▸ **Data provided**:

'''

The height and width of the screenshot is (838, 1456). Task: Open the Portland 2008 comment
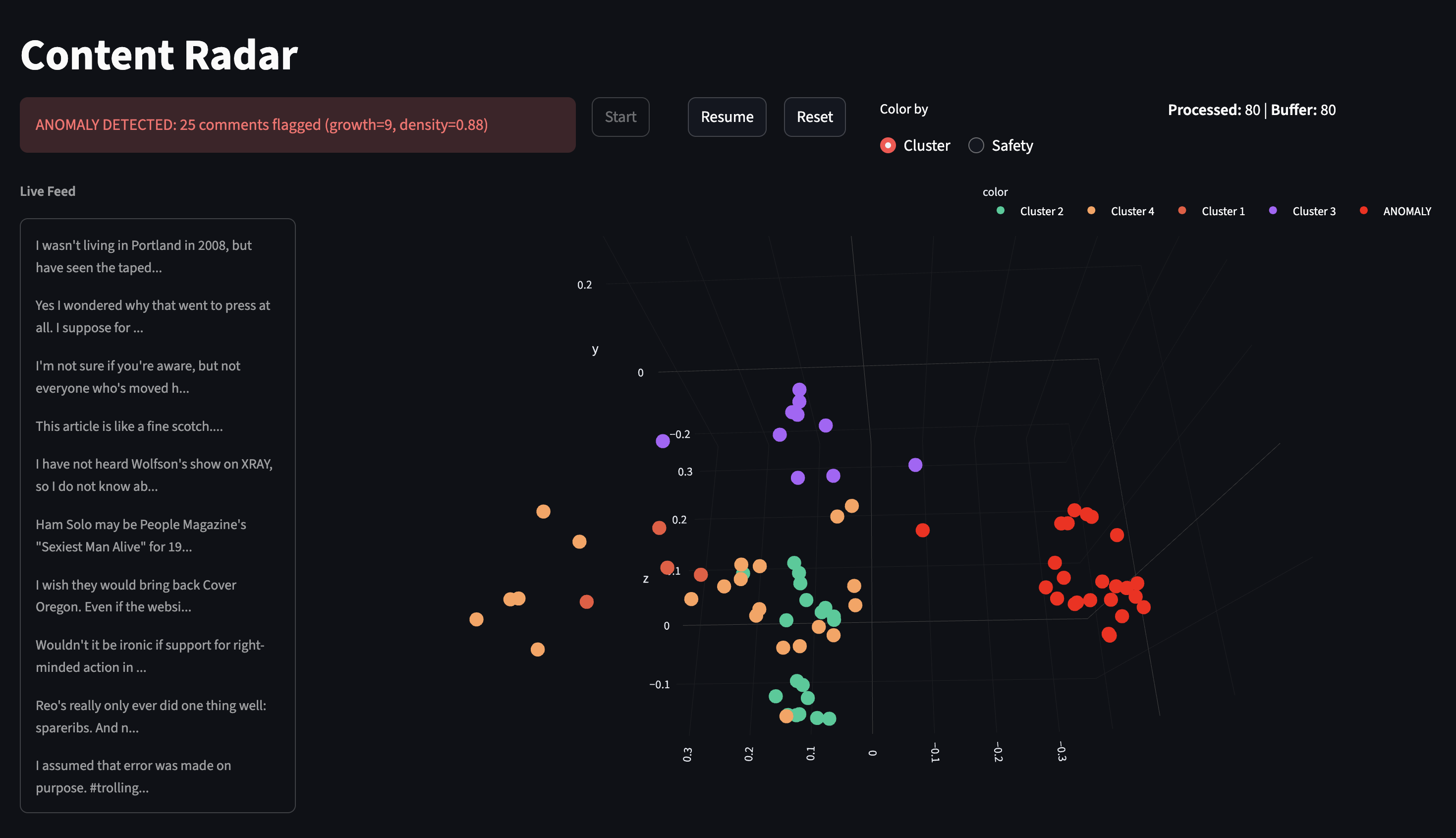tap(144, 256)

'''
'''

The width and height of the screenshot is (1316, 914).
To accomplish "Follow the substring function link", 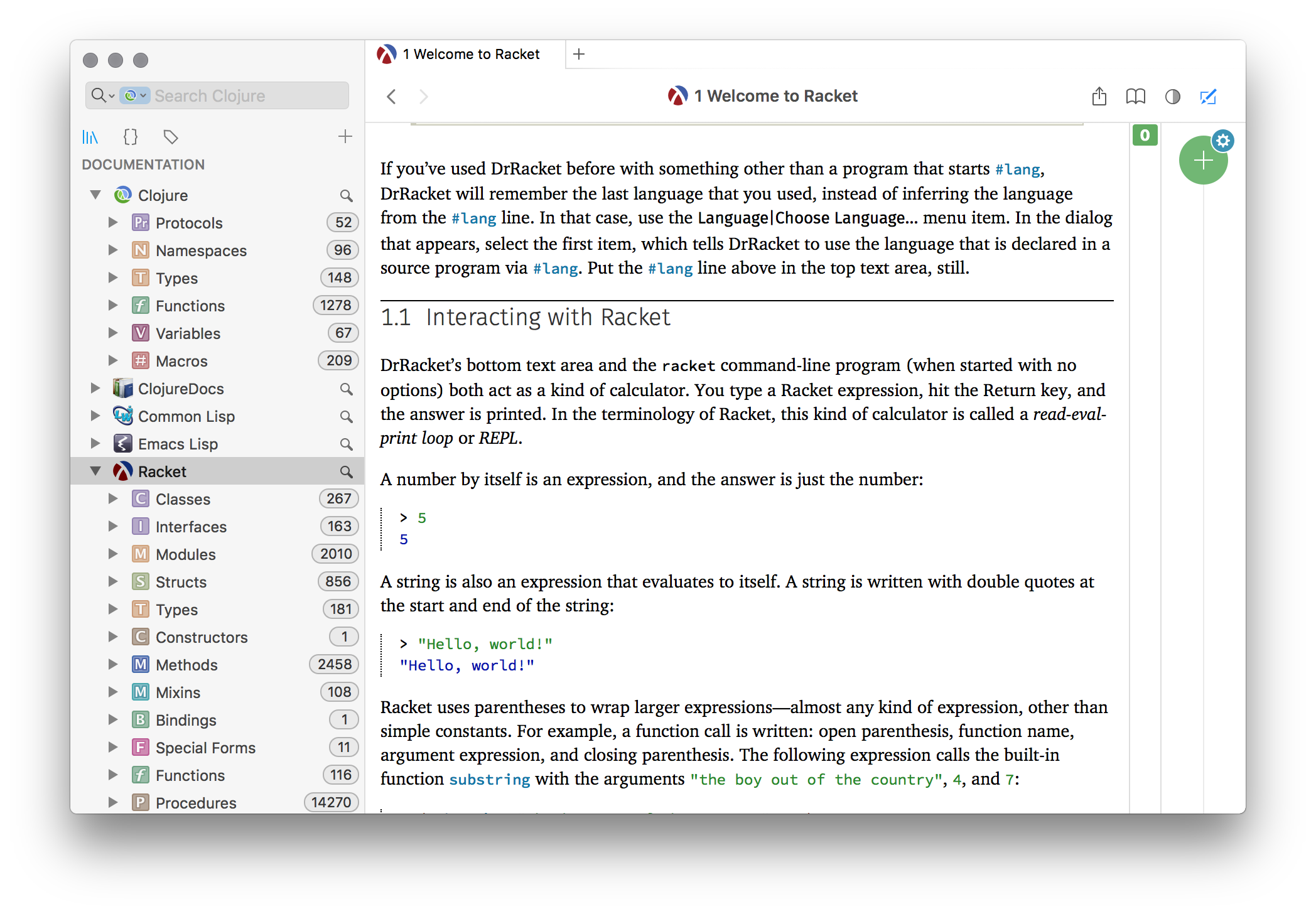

'''
'''

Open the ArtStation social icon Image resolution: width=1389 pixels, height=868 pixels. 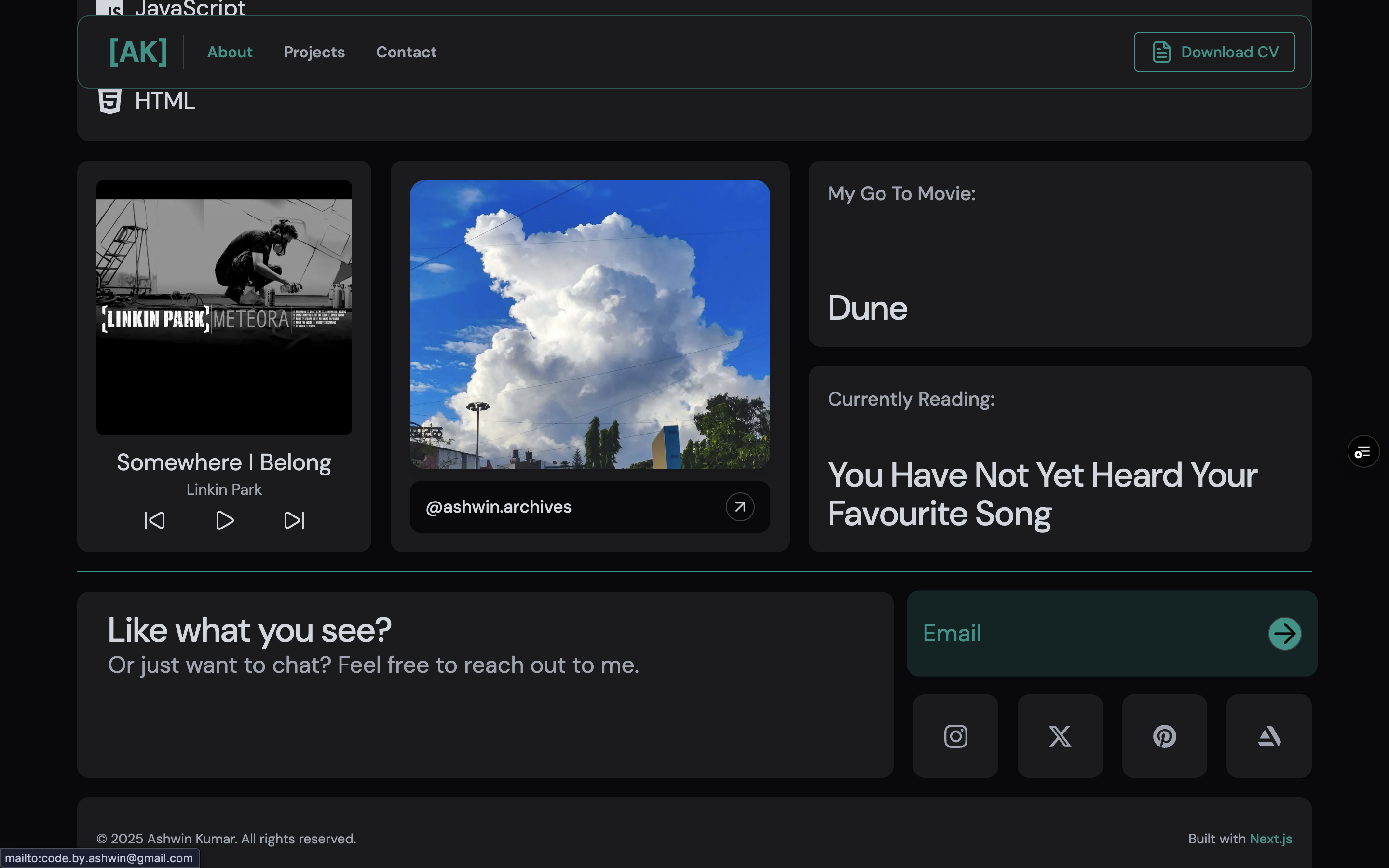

'''

▸ **What needs to be done**:
The stretch above running from the line with "The width and" through the line with "the substring function" is all you should copy, exactly, leaving out the pictures.

▸ **Task response**:
The width and height of the screenshot is (1316, 914).
To accomplish "Follow the substring function link", 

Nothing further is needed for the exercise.